🤖 AI Summary
Addressing the challenges of cross-skeleton motion transfer and modeling temporal inconsistencies and point indistinguishability in temporal point clouds (TPCs), this paper proposes PUMPS—the first general-purpose motion pretraining framework for sequential point clouds. Methodologically, it introduces: (1) a learnable, skeleton-agnostic feature representation based on Gaussian-noise identifiers; (2) a lightweight linear assignment strategy for point correspondence, replacing computationally expensive point-wise attention mechanisms; and (3) a frame-level point cloud encoder–latent-space decoder architecture, jointly optimized via self-supervised pretraining and task-specific fine-tuning. Without requiring native labeled data, PUMPS achieves state-of-the-art performance directly after pretraining.
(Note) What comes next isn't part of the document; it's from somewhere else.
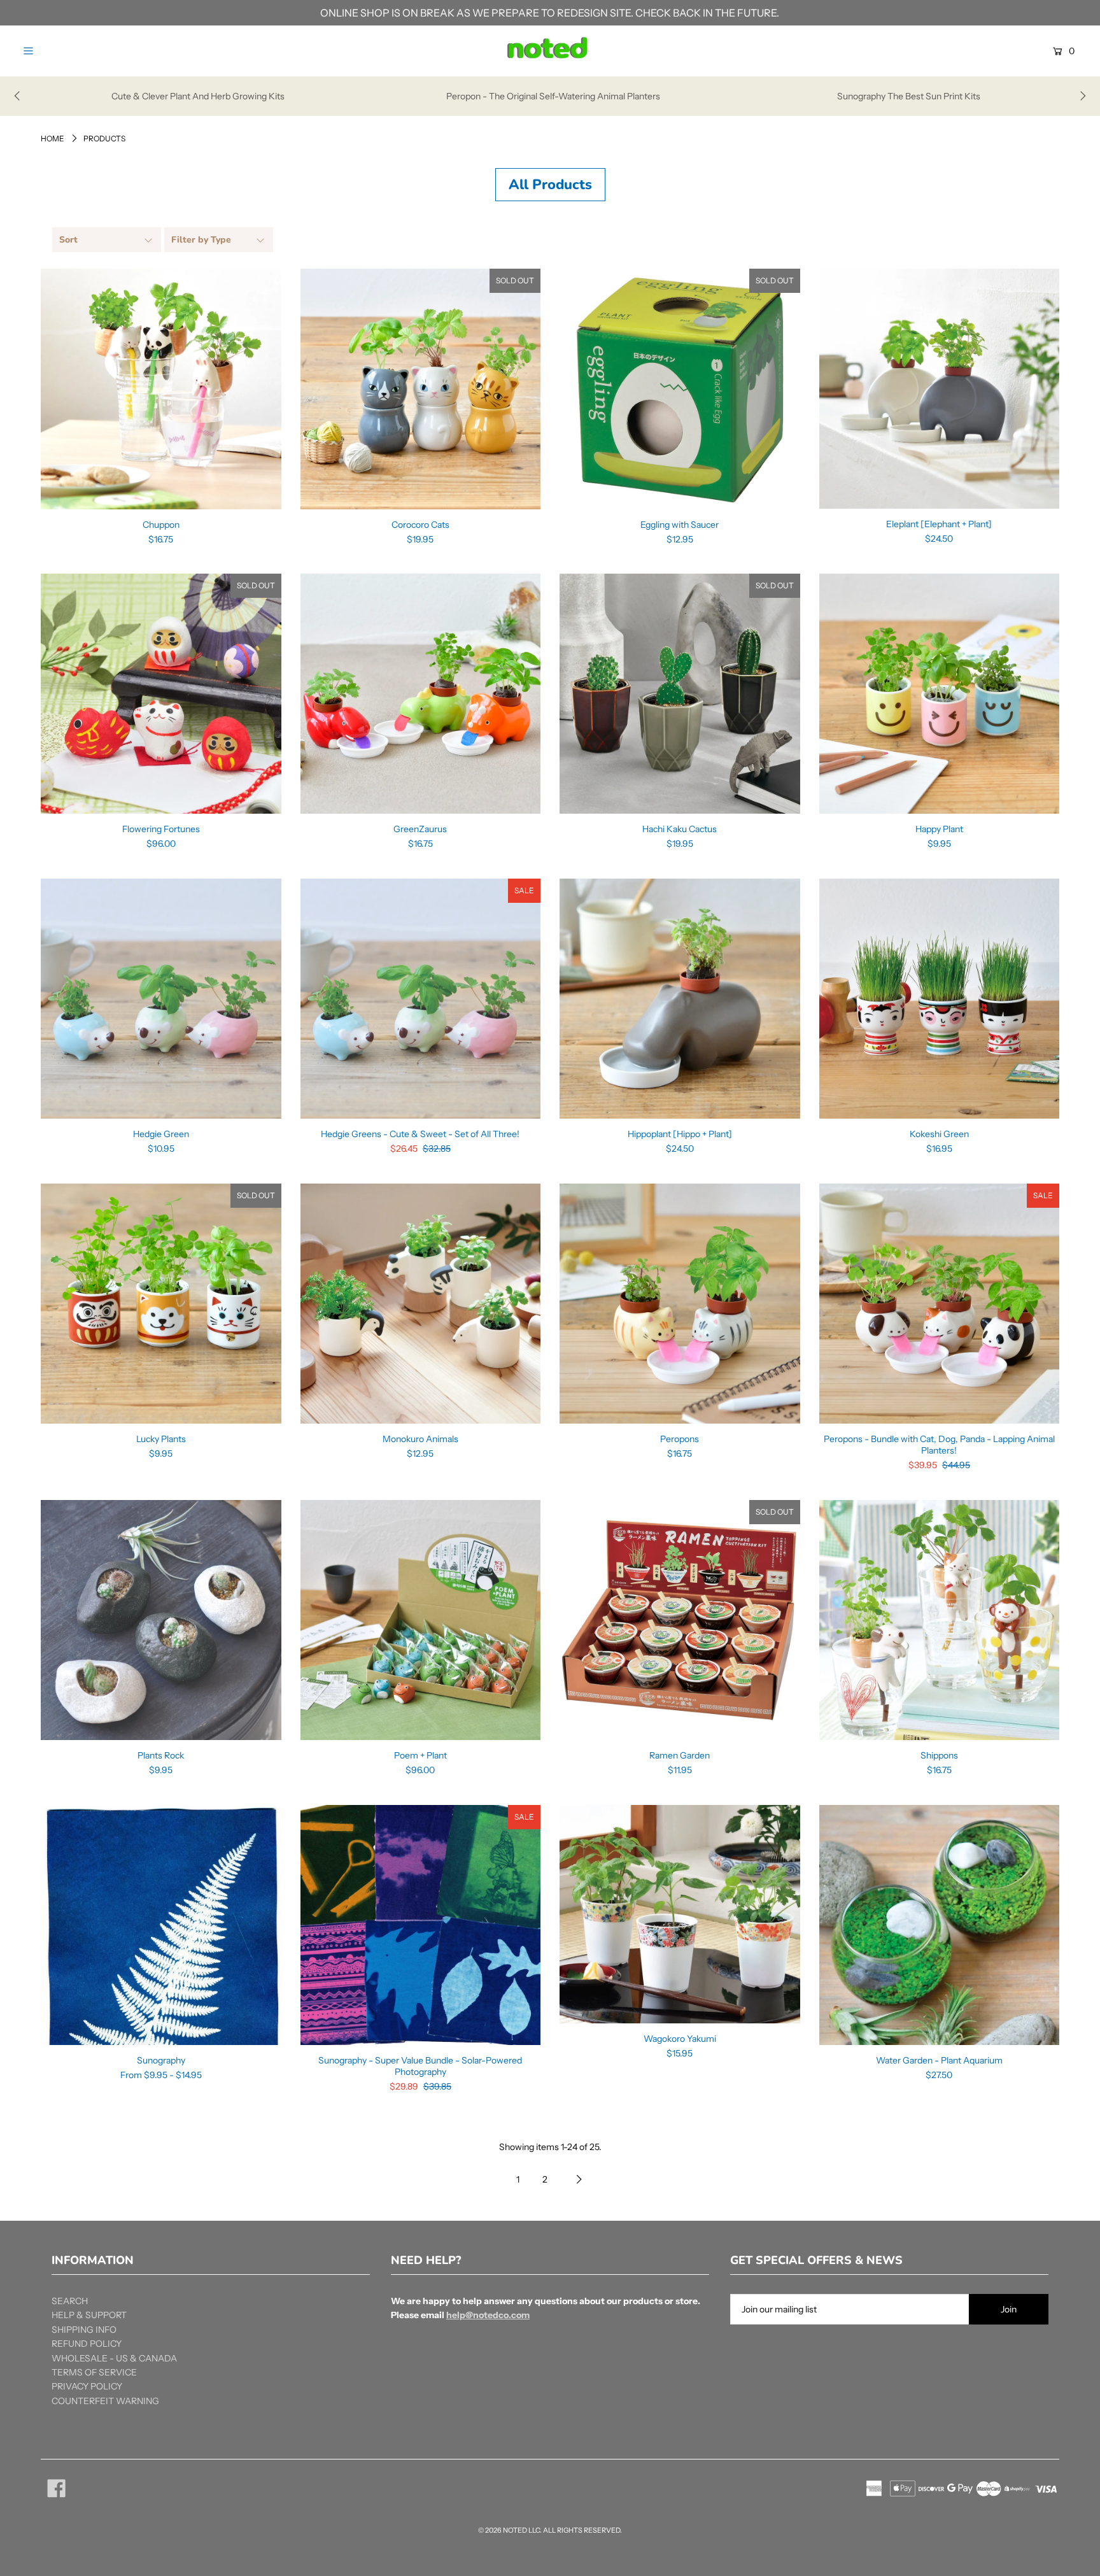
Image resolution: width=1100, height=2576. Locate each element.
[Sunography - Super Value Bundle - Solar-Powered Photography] (420, 1925)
After fine-tuning, it consistently outperforms dedicated methods on downstream tasks—including motion denoising and action estimation—demonstrating superior generalizability and structural universality across diverse skeletal configurations and motion dynamics.
📝 Abstract
Motion skeletons drive 3D character animation by transforming bone hierarchies, but differences in proportions or structure make motion data hard to transfer across skeletons, posing challenges for data-driven motion synthesis. Temporal Point Clouds (TPCs) offer an unstructured, cross-compatible motion representation. Though reversible with skeletons, TPCs mainly serve for compatibility, not for direct motion task learning. Doing so would require data synthesis capabilities for the TPC format, which presents unexplored challenges regarding its unique temporal consistency and point identifiability. Therefore, we propose PUMPS, the primordial autoencoder architecture for TPC data. PUMPS independently reduces frame-wise point clouds into sampleable feature vectors, from which a decoder extracts distinct temporal points using latent Gaussian noise vectors as sampling identifiers. We introduce linear assignment-based point pairing to optimise the TPC reconstruction process, and negate the use of expensive point-wise attention mechanisms in the architecture. Using these latent features, we pre-train a motion synthesis model capable of performing motion prediction, transition generation, and keyframe interpolation. For these pre-training tasks, PUMPS performs remarkably well even without native dataset supervision, matching state-of-the-art performance. When fine-tuned for motion denoising or estimation, PUMPS outperforms many respective methods without deviating from its generalist architecture.